Japan’s World Cup run so far has to be commended.  A solid, albeit dour, performance against Cameroon saw the Blue Samurai pick up their first win on foreign soil at a World Cup and had the added bonus of a clean sheet to boot. Golden boy Keisuke Honda knocked in the only goal of the match to give coach Takeshi Okada and Japan slice of success in the South African World Cup pie.

After much debate pre-tournament about their forward line, a much maligned area for Japan in the last decade, Okada seemed happy to go with an interchanging attack of Yoshito Okubo and Honda. The only worry so far is a distinct lack of goalscoring pedigree at international level. With only seven goals between the two in a combined 70 odd caps, it’s open to debate whether this formula has the firepower to take Japan further than the group stage.

Against Holland, Okubo looked particularly useful. Linking up with the midfield and generally just causing a headache for the Dutch. However, what was lacking was penetration and it was obvious when Keiji Tamada and Shinji Okazaki came on late in the game, that Okubo was very much a no risk option for Okada. Tamada and Okazaki looked dangerous for the short time they were on the pitch, and the latter almost popped up with a late equaliser for the Japanese, who finally went down 1-0.

Aside from frontline worries, the Blue Samurai have looked like a solid team unit and many of the senior players are standing up to be counted.

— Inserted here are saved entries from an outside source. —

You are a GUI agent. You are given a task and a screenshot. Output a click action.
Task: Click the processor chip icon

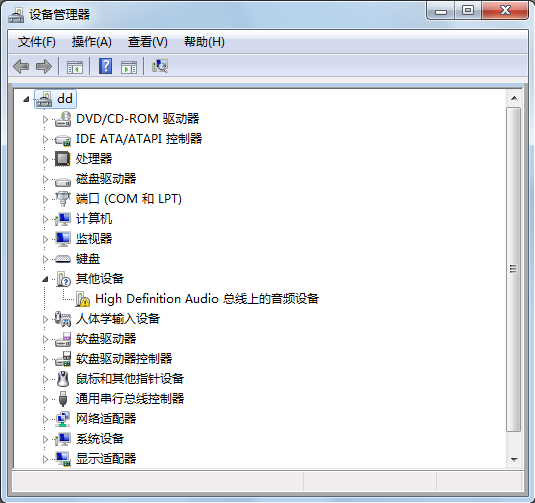[x=62, y=159]
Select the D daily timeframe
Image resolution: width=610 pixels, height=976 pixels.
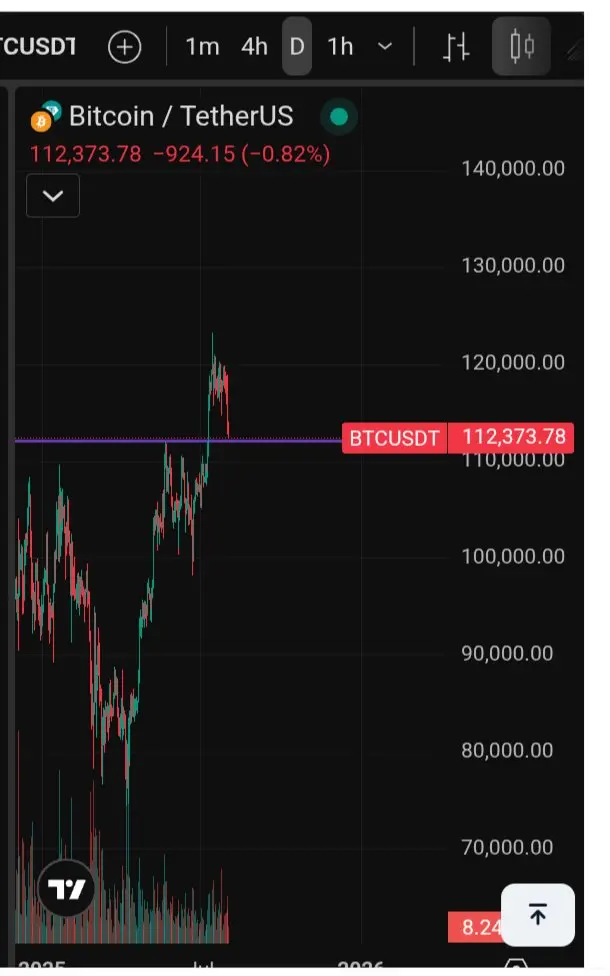click(x=297, y=47)
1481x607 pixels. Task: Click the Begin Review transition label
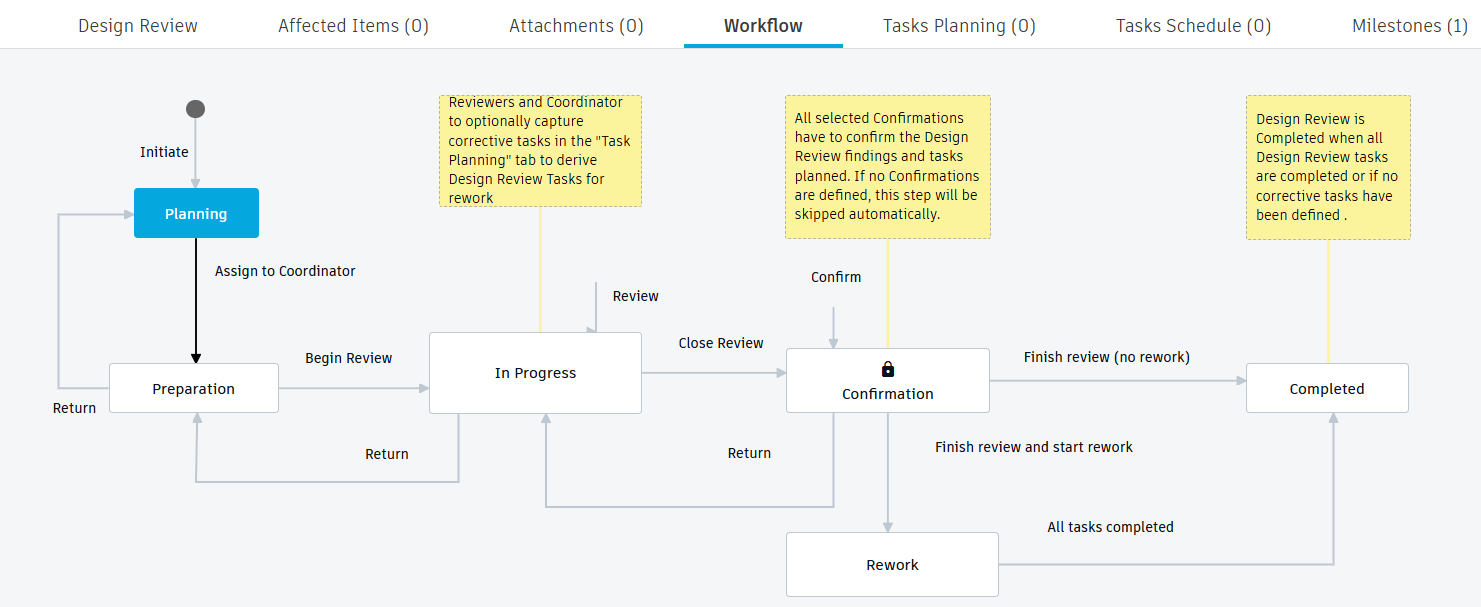tap(348, 358)
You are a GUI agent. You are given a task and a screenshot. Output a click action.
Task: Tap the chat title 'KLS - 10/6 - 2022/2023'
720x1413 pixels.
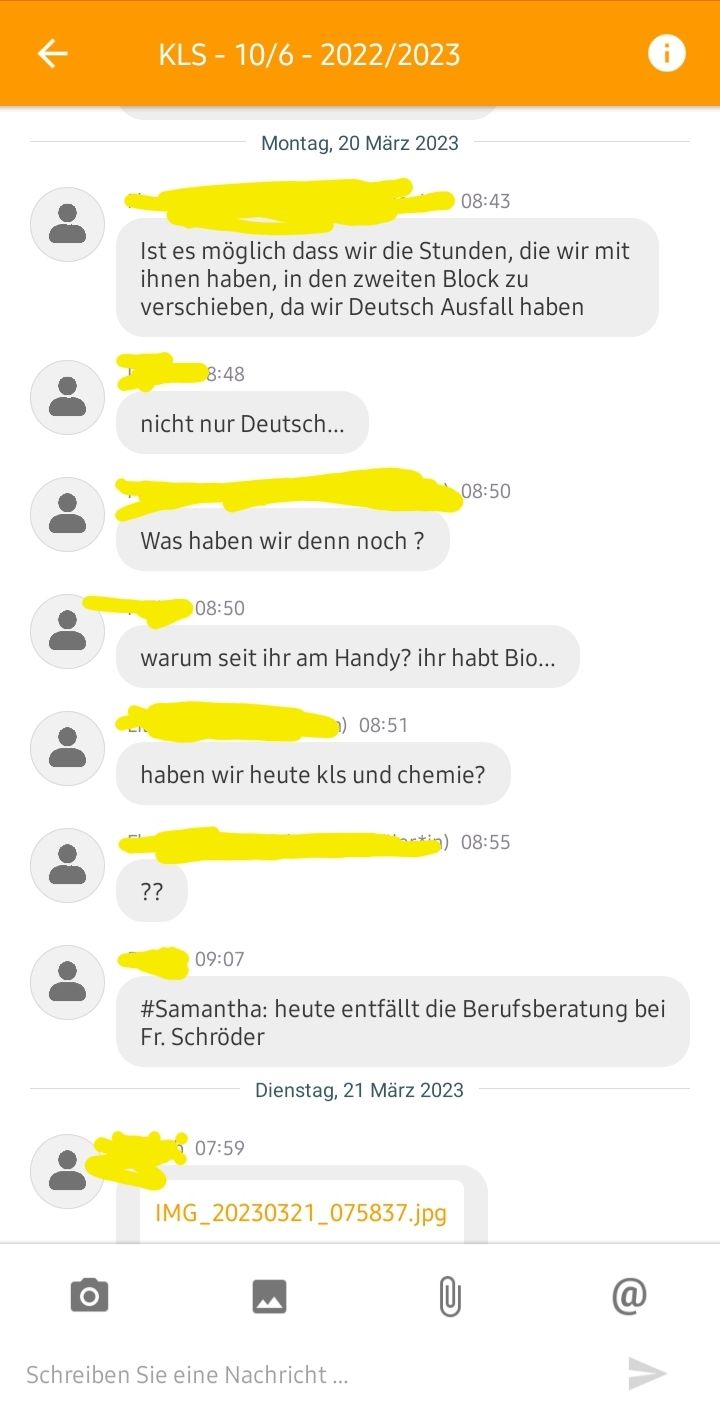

Marcus Tulio Tanaka was particularly vocal in the lead up to the tournament, more or less pointing out a need to ignore managerial instructions and operate using individual judgment. Whether that has been the truth of the matter or not, Tanaka has been a key figure in the Japanese backline. Truly one of the success stories to come out of Japan since the last World Cup, Tanaka has looked outstanding, providing much needed strength of character and leadership.

Indeed, leadership is something the Blue Samurai are not lacking in South Africa. Surprisingly lifted to the captaincy by Okada, Makoto Hasebe has shown his pedigree as a Bundesliga winner with some influential performances in midfield. His work often goes on under the radar, but Japan would be a much less imposing prospect without him.

Only Denmark now stand in the way of Japan and progress to the knockout stages, and a draw with Morten Olsen’s men would be enough to send the Asian giants through to only their second appearance in the last 16. And based on current form it would seem they are up to the task.

If anything, it is a lack of potency in front of goal that will do for Japan. Honda has provided an outlet so far, but a much sharper point will be needed for the Blue Samurai to put Denmark to the sword if the Danes do manage to sneak ahead.

However, Japan hold their destiny, or unmei in their own hands and it would take a very wise man to bet against them heading into the next round and perhaps, with a little luck, beyond.